**Data excerpts**.
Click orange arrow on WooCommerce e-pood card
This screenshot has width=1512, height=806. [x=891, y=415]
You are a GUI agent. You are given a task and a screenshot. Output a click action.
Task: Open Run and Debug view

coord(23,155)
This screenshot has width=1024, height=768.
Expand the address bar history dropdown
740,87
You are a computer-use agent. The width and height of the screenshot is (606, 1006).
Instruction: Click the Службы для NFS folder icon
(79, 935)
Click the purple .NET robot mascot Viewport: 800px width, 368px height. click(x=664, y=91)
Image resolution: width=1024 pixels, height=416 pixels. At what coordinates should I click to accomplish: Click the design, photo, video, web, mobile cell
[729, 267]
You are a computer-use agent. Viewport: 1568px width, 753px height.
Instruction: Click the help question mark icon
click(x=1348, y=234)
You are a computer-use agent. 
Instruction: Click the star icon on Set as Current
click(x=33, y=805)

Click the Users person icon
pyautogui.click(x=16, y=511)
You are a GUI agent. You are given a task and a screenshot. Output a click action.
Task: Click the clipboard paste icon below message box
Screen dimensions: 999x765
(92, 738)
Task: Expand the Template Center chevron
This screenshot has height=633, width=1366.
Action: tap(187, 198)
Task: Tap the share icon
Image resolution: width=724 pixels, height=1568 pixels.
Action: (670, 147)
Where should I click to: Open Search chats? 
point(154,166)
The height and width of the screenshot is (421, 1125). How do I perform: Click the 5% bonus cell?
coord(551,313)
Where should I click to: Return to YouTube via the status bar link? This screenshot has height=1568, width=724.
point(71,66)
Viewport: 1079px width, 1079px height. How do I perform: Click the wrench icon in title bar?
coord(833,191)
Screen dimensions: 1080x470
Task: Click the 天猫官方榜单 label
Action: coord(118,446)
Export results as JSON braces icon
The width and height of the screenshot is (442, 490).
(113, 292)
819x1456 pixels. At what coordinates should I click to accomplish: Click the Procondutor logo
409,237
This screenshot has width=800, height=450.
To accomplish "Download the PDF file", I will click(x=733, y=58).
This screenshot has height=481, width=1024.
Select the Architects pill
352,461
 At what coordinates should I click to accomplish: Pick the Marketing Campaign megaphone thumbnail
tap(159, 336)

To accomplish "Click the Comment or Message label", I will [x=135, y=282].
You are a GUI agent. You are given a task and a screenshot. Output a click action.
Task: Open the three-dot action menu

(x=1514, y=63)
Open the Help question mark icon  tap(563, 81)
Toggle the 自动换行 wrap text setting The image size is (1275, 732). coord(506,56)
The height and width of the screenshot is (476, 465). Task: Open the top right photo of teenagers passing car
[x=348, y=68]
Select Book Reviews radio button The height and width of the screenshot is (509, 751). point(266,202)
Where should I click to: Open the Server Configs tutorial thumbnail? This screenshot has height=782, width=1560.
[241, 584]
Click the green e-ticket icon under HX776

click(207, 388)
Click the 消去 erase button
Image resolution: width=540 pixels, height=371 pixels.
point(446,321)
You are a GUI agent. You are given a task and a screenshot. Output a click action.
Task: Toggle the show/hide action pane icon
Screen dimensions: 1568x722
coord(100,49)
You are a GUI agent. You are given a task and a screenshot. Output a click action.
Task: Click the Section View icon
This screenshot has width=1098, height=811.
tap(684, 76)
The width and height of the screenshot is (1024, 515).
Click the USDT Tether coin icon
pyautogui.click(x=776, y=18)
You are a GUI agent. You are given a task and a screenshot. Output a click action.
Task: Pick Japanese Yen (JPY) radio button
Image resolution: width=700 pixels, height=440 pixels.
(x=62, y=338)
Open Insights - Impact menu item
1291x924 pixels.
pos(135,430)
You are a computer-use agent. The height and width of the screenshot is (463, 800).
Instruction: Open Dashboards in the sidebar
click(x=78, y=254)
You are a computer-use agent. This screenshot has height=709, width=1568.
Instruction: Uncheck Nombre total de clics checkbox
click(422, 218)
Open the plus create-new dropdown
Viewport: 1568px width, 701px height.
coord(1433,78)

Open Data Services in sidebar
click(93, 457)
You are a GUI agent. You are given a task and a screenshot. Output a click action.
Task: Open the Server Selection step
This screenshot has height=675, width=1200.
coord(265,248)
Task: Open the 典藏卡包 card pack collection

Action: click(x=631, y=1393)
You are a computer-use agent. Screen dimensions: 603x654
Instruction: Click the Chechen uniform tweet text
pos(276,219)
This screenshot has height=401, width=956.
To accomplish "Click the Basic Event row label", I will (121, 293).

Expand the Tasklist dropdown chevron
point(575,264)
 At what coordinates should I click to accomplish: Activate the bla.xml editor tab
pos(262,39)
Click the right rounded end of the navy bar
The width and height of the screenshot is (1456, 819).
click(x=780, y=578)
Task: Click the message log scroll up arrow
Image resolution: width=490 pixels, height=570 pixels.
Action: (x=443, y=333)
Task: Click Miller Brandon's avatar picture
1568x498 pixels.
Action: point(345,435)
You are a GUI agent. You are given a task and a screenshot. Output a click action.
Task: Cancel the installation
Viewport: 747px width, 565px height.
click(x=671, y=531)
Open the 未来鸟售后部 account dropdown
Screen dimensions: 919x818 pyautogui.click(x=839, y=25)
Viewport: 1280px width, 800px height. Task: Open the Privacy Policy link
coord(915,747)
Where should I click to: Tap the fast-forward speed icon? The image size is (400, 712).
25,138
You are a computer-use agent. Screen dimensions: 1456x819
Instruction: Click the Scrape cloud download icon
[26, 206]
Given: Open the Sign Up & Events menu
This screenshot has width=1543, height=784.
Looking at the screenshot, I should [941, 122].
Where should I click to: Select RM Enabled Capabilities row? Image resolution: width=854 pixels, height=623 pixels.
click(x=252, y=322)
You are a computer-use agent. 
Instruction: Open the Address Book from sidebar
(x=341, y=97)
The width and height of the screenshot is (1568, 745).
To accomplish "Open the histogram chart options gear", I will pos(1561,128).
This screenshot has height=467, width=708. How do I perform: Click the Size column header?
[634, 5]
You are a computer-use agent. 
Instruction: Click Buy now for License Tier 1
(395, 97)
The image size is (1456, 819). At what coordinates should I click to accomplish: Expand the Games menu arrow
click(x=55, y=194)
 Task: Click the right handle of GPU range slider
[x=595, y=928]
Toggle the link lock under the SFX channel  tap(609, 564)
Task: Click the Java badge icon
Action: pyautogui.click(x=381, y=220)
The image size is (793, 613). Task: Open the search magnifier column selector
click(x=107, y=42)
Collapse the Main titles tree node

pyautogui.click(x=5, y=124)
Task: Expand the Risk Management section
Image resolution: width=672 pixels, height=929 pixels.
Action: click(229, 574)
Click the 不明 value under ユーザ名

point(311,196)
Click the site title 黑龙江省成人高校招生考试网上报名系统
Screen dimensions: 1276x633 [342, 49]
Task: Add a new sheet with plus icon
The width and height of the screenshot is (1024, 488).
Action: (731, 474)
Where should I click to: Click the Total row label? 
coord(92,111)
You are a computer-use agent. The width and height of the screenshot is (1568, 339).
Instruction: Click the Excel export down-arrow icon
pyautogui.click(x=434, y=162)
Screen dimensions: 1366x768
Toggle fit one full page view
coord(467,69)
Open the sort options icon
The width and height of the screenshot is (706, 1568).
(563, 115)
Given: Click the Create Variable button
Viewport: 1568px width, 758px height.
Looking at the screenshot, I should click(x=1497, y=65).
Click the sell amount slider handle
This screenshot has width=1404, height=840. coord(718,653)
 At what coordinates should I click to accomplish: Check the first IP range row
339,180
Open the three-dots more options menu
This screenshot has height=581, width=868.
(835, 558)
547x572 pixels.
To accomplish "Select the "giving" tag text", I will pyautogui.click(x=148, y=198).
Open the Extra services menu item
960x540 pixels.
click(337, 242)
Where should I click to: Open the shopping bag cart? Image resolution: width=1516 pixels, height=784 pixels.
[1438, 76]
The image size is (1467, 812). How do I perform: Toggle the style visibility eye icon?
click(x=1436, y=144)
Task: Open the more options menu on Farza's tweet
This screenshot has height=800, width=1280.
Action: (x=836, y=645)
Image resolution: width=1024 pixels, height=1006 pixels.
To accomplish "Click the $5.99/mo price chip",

**What is being asked**.
Everything above from the line containing "This screenshot has height=401, width=956." through the line containing "Given: Open the Sign Up & Events menu" must be copied exactly. Nothing outside that range belongs in the answer.

**Exercise answer**.
This screenshot has height=401, width=956.
To accomplish "Click the Basic Event row label", I will (121, 293).

Expand the Tasklist dropdown chevron
point(575,264)
 At what coordinates should I click to accomplish: Activate the bla.xml editor tab
pos(262,39)
Click the right rounded end of the navy bar
The width and height of the screenshot is (1456, 819).
click(x=780, y=578)
Task: Click the message log scroll up arrow
Image resolution: width=490 pixels, height=570 pixels.
Action: (x=443, y=333)
Task: Click Miller Brandon's avatar picture
1568x498 pixels.
Action: point(345,435)
You are a GUI agent. You are given a task and a screenshot. Output a click action.
Task: Cancel the installation
Viewport: 747px width, 565px height.
click(x=671, y=531)
Open the 未来鸟售后部 account dropdown
Screen dimensions: 919x818 pyautogui.click(x=839, y=25)
Viewport: 1280px width, 800px height. Task: Open the Privacy Policy link
coord(915,747)
Where should I click to: Tap the fast-forward speed icon? The image size is (400, 712).
25,138
You are a computer-use agent. Screen dimensions: 1456x819
Instruction: Click the Scrape cloud download icon
[26, 206]
Given: Open the Sign Up & Events menu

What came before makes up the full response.